Given records:
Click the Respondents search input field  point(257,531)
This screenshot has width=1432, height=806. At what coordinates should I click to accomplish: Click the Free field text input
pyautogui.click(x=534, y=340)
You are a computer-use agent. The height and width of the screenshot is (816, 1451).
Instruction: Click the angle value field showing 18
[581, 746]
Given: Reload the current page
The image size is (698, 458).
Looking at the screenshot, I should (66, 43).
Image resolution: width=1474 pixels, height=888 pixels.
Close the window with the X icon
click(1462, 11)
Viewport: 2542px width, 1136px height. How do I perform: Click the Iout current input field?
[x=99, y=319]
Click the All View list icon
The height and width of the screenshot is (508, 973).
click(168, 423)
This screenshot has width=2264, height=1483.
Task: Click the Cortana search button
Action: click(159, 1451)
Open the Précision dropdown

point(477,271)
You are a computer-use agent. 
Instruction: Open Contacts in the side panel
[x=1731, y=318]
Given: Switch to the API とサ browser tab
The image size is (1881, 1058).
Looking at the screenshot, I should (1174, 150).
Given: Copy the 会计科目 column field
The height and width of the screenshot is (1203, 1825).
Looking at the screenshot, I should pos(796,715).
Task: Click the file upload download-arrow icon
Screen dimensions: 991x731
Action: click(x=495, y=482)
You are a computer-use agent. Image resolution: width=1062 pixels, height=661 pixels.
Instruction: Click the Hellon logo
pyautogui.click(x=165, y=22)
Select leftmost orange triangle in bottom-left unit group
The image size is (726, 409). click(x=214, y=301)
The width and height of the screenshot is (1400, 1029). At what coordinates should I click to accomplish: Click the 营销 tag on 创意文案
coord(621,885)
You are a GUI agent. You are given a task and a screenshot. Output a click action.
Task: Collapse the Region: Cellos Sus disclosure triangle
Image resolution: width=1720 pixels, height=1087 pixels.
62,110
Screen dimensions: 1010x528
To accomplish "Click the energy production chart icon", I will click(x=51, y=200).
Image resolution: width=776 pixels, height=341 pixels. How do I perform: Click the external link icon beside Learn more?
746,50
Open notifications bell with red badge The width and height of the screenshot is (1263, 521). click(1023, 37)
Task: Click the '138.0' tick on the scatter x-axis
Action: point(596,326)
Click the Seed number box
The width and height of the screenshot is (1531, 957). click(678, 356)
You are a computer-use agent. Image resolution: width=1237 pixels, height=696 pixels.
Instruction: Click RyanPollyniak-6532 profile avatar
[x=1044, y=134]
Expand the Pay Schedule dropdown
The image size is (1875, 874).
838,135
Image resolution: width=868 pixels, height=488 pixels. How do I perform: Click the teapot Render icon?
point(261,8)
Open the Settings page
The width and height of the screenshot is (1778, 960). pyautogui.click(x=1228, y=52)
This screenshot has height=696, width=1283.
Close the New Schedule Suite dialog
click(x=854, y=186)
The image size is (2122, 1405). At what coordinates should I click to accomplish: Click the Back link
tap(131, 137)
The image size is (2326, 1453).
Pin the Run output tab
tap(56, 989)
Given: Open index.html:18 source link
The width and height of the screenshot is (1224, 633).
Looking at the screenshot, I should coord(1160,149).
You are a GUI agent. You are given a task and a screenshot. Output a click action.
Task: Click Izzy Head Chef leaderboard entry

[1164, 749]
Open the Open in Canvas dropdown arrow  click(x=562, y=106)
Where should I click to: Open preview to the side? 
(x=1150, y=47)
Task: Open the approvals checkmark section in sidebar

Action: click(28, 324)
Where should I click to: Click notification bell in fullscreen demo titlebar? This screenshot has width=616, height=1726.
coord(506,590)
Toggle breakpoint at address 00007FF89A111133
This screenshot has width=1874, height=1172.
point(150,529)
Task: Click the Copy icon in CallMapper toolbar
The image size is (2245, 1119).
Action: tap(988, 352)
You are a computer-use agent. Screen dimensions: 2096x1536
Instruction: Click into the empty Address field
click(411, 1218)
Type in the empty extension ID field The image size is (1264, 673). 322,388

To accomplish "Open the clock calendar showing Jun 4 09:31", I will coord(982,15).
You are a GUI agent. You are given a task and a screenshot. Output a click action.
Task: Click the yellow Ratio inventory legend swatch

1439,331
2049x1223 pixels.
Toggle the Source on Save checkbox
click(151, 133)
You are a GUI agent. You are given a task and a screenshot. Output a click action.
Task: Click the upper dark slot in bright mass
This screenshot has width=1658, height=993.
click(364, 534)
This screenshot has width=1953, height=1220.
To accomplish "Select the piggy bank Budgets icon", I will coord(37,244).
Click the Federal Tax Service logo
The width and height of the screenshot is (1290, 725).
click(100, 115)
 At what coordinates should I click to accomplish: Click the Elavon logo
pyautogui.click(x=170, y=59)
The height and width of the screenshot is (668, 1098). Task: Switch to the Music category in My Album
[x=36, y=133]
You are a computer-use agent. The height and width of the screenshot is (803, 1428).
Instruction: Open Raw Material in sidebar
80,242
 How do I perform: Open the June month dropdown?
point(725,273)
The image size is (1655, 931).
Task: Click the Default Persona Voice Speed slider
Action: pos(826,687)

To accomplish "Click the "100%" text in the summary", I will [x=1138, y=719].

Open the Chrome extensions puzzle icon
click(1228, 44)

Work to be completed: Could the entire listing be reproduced without any alteration?

Your response:
Click the Respondents search input field  point(257,531)
This screenshot has width=1432, height=806. At what coordinates should I click to accomplish: Click the Free field text input
pyautogui.click(x=534, y=340)
You are a computer-use agent. The height and width of the screenshot is (816, 1451).
Instruction: Click the angle value field showing 18
[581, 746]
Given: Reload the current page
The image size is (698, 458).
Looking at the screenshot, I should (66, 43).
Image resolution: width=1474 pixels, height=888 pixels.
Close the window with the X icon
click(1462, 11)
Viewport: 2542px width, 1136px height. How do I perform: Click the Iout current input field?
[x=99, y=319]
Click the All View list icon
The height and width of the screenshot is (508, 973).
click(168, 423)
This screenshot has width=2264, height=1483.
Task: Click the Cortana search button
Action: click(159, 1451)
Open the Précision dropdown

point(477,271)
You are a computer-use agent. 
Instruction: Open Contacts in the side panel
[x=1731, y=318]
Given: Switch to the API とサ browser tab
The image size is (1881, 1058).
Looking at the screenshot, I should (1174, 150).
Given: Copy the 会计科目 column field
The height and width of the screenshot is (1203, 1825).
Looking at the screenshot, I should pos(796,715).
Task: Click the file upload download-arrow icon
Screen dimensions: 991x731
Action: click(x=495, y=482)
You are a computer-use agent. Image resolution: width=1062 pixels, height=661 pixels.
Instruction: Click the Hellon logo
pyautogui.click(x=165, y=22)
Select leftmost orange triangle in bottom-left unit group
The image size is (726, 409). click(x=214, y=301)
The width and height of the screenshot is (1400, 1029). At what coordinates should I click to accomplish: Click the 营销 tag on 创意文案
coord(621,885)
You are a GUI agent. You are given a task and a screenshot. Output a click action.
Task: Collapse the Region: Cellos Sus disclosure triangle
Image resolution: width=1720 pixels, height=1087 pixels.
62,110
Screen dimensions: 1010x528
To accomplish "Click the energy production chart icon", I will click(x=51, y=200).
Image resolution: width=776 pixels, height=341 pixels. How do I perform: Click the external link icon beside Learn more?
746,50
Open notifications bell with red badge The width and height of the screenshot is (1263, 521). click(1023, 37)
Task: Click the '138.0' tick on the scatter x-axis
Action: point(596,326)
Click the Seed number box
The width and height of the screenshot is (1531, 957). click(678, 356)
You are a computer-use agent. Image resolution: width=1237 pixels, height=696 pixels.
Instruction: Click RyanPollyniak-6532 profile avatar
[x=1044, y=134]
Expand the Pay Schedule dropdown
The image size is (1875, 874).
838,135
Image resolution: width=868 pixels, height=488 pixels. How do I perform: Click the teapot Render icon?
point(261,8)
Open the Settings page
The width and height of the screenshot is (1778, 960). pyautogui.click(x=1228, y=52)
This screenshot has height=696, width=1283.
Close the New Schedule Suite dialog
click(x=854, y=186)
The image size is (2122, 1405). At what coordinates should I click to accomplish: Click the Back link
tap(131, 137)
The image size is (2326, 1453).
Pin the Run output tab
tap(56, 989)
Given: Open index.html:18 source link
The width and height of the screenshot is (1224, 633).
Looking at the screenshot, I should coord(1160,149).
You are a GUI agent. You are given a task and a screenshot. Output a click action.
Task: Click Izzy Head Chef leaderboard entry

[1164, 749]
Open the Open in Canvas dropdown arrow  click(x=562, y=106)
Where should I click to: Open preview to the side? 
(x=1150, y=47)
Task: Open the approvals checkmark section in sidebar

Action: click(28, 324)
Where should I click to: Click notification bell in fullscreen demo titlebar? This screenshot has width=616, height=1726.
coord(506,590)
Toggle breakpoint at address 00007FF89A111133
This screenshot has width=1874, height=1172.
point(150,529)
Task: Click the Copy icon in CallMapper toolbar
The image size is (2245, 1119).
Action: tap(988, 352)
You are a computer-use agent. Screen dimensions: 2096x1536
Instruction: Click into the empty Address field
click(411, 1218)
Type in the empty extension ID field The image size is (1264, 673). 322,388

To accomplish "Open the clock calendar showing Jun 4 09:31", I will coord(982,15).
You are a GUI agent. You are given a task and a screenshot. Output a click action.
Task: Click the yellow Ratio inventory legend swatch

1439,331
2049x1223 pixels.
Toggle the Source on Save checkbox
click(151, 133)
You are a GUI agent. You are given a task and a screenshot. Output a click action.
Task: Click the upper dark slot in bright mass
This screenshot has width=1658, height=993.
click(364, 534)
This screenshot has width=1953, height=1220.
To accomplish "Select the piggy bank Budgets icon", I will coord(37,244).
Click the Federal Tax Service logo
The width and height of the screenshot is (1290, 725).
click(100, 115)
 At what coordinates should I click to accomplish: Click the Elavon logo
pyautogui.click(x=170, y=59)
The height and width of the screenshot is (668, 1098). Task: Switch to the Music category in My Album
[x=36, y=133]
You are a computer-use agent. The height and width of the screenshot is (803, 1428).
Instruction: Open Raw Material in sidebar
80,242
 How do I perform: Open the June month dropdown?
point(725,273)
The image size is (1655, 931).
Task: Click the Default Persona Voice Speed slider
Action: pos(826,687)

To accomplish "Click the "100%" text in the summary", I will [x=1138, y=719].

Open the Chrome extensions puzzle icon
click(1228, 44)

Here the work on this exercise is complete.